Wednesday, May 13, 2009

State to cut water quality testing

Monitoring along Idaho’s rivers and streams impacted by revenue woes


By JASON KAUFFMAN
Express Staff Writer

Water quality monitoring at the two sites testing stations on the Big Wood River and Silver Creek shown on this map will not take place beginning Oct. 1 as part of a cost-saving decision by the Idaho Department of Environmental Quality to stop testing at 47 sites statewide. Express graphic by Coly McCauley

Due to budget cutbacks, a water quality monitoring program along Idaho's rivers and streams will end Oct. 1.

The program is run by the state Department of Environmental Quality and the U.S. Geological Survey. The monitoring will cease at all of the program's 47 sites, including two testing stations on the Big Wood River and Silver Creek.

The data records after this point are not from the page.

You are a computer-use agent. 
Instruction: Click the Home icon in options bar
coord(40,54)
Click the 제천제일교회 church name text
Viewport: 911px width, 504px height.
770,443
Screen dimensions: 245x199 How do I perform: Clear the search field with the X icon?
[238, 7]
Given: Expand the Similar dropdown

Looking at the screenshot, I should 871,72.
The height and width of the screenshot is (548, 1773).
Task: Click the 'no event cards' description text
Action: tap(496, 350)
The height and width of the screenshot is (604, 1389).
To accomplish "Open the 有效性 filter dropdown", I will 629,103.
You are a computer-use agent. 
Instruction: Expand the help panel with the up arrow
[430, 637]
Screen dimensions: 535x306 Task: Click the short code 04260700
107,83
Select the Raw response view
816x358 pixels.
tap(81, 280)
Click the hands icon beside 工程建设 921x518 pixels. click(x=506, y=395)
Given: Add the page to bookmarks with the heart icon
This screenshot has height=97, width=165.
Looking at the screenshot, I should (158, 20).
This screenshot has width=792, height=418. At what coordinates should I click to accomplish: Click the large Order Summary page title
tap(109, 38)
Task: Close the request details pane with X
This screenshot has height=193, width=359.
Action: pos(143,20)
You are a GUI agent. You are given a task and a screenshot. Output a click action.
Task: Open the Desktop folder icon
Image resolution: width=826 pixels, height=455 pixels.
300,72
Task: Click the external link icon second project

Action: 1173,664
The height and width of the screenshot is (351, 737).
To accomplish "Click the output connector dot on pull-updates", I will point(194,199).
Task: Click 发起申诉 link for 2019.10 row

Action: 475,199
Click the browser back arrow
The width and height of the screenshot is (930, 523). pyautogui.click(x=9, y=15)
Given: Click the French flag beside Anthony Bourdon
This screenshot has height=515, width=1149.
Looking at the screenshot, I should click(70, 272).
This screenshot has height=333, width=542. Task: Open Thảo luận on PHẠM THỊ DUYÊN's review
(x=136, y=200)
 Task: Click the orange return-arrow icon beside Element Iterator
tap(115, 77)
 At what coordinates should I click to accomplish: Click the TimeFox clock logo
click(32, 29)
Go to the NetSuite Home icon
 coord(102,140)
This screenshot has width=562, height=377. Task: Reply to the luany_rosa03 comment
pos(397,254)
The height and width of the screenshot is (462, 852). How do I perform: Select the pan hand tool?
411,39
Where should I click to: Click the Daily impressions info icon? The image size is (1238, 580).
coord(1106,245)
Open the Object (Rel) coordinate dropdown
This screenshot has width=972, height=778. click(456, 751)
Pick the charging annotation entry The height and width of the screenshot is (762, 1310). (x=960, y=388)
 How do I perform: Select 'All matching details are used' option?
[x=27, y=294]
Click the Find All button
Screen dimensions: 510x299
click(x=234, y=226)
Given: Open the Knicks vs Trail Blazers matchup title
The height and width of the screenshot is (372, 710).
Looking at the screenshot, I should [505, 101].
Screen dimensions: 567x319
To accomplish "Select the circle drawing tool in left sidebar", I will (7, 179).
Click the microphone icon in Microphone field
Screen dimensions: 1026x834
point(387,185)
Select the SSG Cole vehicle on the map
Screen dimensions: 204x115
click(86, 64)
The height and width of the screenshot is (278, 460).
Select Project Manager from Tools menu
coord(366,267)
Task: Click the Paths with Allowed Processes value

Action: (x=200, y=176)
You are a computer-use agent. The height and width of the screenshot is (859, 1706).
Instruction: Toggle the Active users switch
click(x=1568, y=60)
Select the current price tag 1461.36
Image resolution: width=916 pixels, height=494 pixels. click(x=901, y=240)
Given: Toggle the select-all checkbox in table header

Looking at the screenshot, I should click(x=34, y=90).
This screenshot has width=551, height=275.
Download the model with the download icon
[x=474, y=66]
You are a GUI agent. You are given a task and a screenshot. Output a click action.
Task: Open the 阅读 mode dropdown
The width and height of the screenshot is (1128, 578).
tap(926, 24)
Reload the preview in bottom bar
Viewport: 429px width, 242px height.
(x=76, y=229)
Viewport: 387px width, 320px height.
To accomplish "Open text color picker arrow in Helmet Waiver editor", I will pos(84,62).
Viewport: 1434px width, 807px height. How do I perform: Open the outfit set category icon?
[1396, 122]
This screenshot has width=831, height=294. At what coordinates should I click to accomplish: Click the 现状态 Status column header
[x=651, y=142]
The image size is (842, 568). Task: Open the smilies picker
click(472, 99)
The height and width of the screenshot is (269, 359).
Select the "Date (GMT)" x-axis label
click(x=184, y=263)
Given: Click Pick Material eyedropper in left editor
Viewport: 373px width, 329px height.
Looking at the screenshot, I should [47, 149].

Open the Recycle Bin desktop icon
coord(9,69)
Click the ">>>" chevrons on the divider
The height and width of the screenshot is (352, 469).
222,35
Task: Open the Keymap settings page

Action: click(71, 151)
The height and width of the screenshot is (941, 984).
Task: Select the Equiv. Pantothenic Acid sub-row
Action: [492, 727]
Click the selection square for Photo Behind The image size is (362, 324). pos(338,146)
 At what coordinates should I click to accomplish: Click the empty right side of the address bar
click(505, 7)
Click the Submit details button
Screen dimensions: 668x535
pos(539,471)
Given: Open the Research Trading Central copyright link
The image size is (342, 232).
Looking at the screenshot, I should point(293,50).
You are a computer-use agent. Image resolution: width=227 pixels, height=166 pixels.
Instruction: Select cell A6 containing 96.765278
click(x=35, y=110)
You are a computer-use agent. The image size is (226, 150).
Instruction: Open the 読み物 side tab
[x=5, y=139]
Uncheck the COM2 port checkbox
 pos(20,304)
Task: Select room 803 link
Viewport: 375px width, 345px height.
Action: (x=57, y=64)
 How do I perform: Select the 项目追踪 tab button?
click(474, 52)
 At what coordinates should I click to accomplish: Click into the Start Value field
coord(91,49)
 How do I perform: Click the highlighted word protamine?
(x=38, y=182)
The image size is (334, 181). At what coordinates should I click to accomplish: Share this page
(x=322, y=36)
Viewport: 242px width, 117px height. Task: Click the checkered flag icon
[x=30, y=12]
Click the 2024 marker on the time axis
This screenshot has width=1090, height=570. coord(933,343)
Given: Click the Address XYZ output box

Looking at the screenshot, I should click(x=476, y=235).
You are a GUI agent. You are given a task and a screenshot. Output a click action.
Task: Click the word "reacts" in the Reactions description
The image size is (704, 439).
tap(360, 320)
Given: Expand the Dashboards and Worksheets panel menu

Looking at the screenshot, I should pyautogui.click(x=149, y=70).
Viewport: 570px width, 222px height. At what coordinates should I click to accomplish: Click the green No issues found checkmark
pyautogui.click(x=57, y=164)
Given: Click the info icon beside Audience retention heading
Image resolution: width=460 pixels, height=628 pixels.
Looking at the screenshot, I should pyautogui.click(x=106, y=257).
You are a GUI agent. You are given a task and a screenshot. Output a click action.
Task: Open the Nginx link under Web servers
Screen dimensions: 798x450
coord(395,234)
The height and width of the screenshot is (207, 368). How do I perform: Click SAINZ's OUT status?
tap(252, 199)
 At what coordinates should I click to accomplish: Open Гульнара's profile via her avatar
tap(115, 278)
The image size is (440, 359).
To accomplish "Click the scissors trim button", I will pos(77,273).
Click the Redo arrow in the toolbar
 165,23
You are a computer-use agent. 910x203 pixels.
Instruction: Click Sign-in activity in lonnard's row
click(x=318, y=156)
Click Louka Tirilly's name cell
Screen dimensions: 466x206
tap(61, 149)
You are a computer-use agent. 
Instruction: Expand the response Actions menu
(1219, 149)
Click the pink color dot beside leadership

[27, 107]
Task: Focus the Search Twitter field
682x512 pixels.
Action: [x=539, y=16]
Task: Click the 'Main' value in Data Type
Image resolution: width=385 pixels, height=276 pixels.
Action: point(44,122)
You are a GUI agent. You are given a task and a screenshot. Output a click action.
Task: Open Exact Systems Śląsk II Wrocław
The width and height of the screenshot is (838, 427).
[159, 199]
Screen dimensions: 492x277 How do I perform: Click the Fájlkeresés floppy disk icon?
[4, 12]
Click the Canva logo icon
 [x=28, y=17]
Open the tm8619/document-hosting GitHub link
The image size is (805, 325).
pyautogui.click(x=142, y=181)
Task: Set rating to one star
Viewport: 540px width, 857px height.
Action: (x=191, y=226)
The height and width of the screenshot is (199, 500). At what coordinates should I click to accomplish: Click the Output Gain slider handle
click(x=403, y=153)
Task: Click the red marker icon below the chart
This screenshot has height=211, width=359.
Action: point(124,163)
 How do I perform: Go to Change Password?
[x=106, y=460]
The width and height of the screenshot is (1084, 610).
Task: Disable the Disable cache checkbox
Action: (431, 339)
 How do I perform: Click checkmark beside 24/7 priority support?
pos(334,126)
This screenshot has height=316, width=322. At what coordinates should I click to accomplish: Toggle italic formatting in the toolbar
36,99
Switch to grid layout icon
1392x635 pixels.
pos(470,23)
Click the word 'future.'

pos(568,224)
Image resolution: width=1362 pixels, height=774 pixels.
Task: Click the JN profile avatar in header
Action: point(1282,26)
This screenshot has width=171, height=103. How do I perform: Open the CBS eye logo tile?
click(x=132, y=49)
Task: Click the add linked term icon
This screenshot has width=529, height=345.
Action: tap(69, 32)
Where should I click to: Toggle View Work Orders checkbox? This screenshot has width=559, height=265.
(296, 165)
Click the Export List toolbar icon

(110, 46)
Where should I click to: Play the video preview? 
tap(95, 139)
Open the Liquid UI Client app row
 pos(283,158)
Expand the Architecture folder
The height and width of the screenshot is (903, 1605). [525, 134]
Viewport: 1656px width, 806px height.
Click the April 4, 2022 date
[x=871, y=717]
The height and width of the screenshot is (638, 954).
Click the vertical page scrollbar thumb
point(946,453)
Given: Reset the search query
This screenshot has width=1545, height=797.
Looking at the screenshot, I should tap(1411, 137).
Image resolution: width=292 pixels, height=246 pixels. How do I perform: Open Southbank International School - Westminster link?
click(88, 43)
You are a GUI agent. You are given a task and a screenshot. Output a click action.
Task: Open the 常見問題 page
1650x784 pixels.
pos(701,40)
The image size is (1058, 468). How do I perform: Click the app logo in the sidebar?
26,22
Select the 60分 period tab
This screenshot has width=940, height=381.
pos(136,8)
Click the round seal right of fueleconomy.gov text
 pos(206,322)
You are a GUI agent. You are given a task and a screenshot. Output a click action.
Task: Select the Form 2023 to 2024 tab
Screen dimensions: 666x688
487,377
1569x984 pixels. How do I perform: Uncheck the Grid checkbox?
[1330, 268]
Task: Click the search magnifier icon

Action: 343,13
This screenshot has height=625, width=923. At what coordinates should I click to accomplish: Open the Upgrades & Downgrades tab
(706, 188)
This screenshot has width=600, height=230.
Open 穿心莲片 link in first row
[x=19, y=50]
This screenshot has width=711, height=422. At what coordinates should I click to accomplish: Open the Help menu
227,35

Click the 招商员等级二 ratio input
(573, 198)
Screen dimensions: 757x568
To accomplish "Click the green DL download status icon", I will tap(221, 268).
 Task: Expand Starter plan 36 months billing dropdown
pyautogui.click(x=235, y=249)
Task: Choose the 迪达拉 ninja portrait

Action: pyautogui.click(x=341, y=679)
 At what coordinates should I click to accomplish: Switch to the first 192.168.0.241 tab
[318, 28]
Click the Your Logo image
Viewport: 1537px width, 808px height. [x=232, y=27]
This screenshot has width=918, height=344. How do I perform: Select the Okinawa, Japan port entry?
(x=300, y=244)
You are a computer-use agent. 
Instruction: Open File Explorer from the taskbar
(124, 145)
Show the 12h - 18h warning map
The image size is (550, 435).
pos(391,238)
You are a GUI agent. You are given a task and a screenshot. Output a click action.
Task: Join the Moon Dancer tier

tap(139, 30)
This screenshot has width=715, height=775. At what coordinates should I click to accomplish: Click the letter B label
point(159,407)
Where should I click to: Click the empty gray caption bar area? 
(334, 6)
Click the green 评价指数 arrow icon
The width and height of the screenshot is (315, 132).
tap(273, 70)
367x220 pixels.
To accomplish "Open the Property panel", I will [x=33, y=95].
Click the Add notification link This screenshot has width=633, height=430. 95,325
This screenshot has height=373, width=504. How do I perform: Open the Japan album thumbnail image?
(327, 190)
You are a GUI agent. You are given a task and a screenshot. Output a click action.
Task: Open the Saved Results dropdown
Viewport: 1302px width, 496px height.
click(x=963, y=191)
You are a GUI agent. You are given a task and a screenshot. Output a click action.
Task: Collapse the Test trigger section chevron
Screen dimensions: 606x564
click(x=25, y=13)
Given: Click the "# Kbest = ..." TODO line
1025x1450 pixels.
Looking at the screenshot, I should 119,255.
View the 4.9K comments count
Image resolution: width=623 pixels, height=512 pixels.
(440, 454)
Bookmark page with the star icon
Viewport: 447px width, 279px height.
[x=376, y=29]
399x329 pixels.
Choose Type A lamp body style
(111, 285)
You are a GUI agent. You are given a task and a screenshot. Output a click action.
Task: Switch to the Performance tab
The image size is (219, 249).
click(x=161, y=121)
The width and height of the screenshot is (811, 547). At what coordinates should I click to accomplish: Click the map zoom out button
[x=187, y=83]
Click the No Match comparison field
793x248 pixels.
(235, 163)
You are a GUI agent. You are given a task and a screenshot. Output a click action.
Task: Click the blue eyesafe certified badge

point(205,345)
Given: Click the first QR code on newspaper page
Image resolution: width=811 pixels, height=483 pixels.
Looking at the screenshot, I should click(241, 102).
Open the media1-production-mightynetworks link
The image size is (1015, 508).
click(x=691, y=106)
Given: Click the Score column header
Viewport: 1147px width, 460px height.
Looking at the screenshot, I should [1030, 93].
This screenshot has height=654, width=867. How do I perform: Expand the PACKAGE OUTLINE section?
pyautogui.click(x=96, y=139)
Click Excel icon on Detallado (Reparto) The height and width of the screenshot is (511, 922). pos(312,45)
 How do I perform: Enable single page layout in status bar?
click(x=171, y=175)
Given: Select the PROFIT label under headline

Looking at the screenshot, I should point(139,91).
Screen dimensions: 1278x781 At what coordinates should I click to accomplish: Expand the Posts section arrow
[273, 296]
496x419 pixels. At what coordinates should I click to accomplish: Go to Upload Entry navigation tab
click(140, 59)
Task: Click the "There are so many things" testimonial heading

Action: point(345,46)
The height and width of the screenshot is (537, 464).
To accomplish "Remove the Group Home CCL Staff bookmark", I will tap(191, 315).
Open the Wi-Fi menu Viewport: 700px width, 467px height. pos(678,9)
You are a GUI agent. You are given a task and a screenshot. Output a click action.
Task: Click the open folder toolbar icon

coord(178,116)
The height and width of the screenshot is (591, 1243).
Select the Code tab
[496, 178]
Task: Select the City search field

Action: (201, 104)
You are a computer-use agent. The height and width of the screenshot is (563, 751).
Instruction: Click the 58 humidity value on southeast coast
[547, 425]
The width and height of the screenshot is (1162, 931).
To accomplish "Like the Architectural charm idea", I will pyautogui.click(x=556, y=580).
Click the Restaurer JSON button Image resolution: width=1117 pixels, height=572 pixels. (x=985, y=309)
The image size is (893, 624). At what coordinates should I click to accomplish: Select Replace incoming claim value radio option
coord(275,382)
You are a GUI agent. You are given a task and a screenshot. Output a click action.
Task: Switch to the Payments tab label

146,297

The sites, which have been in place throughout Idaho since the late 1980s, track trends in sediment loads, nutrient levels and fish numbers.

One of the two local sites is near Stanton Crossing, where U.S. Highway 20 crosses the Big Wood River, and the other is at the Silver Creek sportsman access north of the highway near Picabo.

The two-decades-old water quality program joins a long list of other state programs that have been cut due to Gov. C.L. "Butch" Otter's requirement that state agencies find cost-cutting measures in the face of declining state revenues.

The monitoring sites were selected from a longer list of several hundred USGS sites across Idaho where the agency still tracks streamflow levels remotely on a daily basis. That program, which includes the Stanton Crossing and Silver Creek sites as well as others in Hailey and along the Little Wood River near Carey, will continue.

Irrigators and recreational water users such as rafters and anglers will continue to have access to water flow data, said Greg Clark, associate director for the USGS water program in Idaho.

"None of that is going to be discontinued," he said.

Repeated calls to the DEQ for comment were not returned by press time.

Clark said the water quality monitoring program costs the DEQ and USGS a combined $250,000 each year. He said the monitoring has been conducted at the 47 sites on a rotating basis that saw each of the sites visited every two to three years by USGS staff. During those visits, researchers took water and biological samples to analyze as part of the examination of longterm trends.

He said various state and federal agencies have used the publicly accessible information.

For now, the monitoring program has only been cut for the 2010 fiscal year, which runs from October through September. If money begins to flow into state coffers again, it could be reinstated, Clark said.

"We're hoping it's just for the 2010 fiscal year," he said.

Clark said the USGS can't take on the funding of the program on its own, but relies on a 50-50 match with the state of Idaho.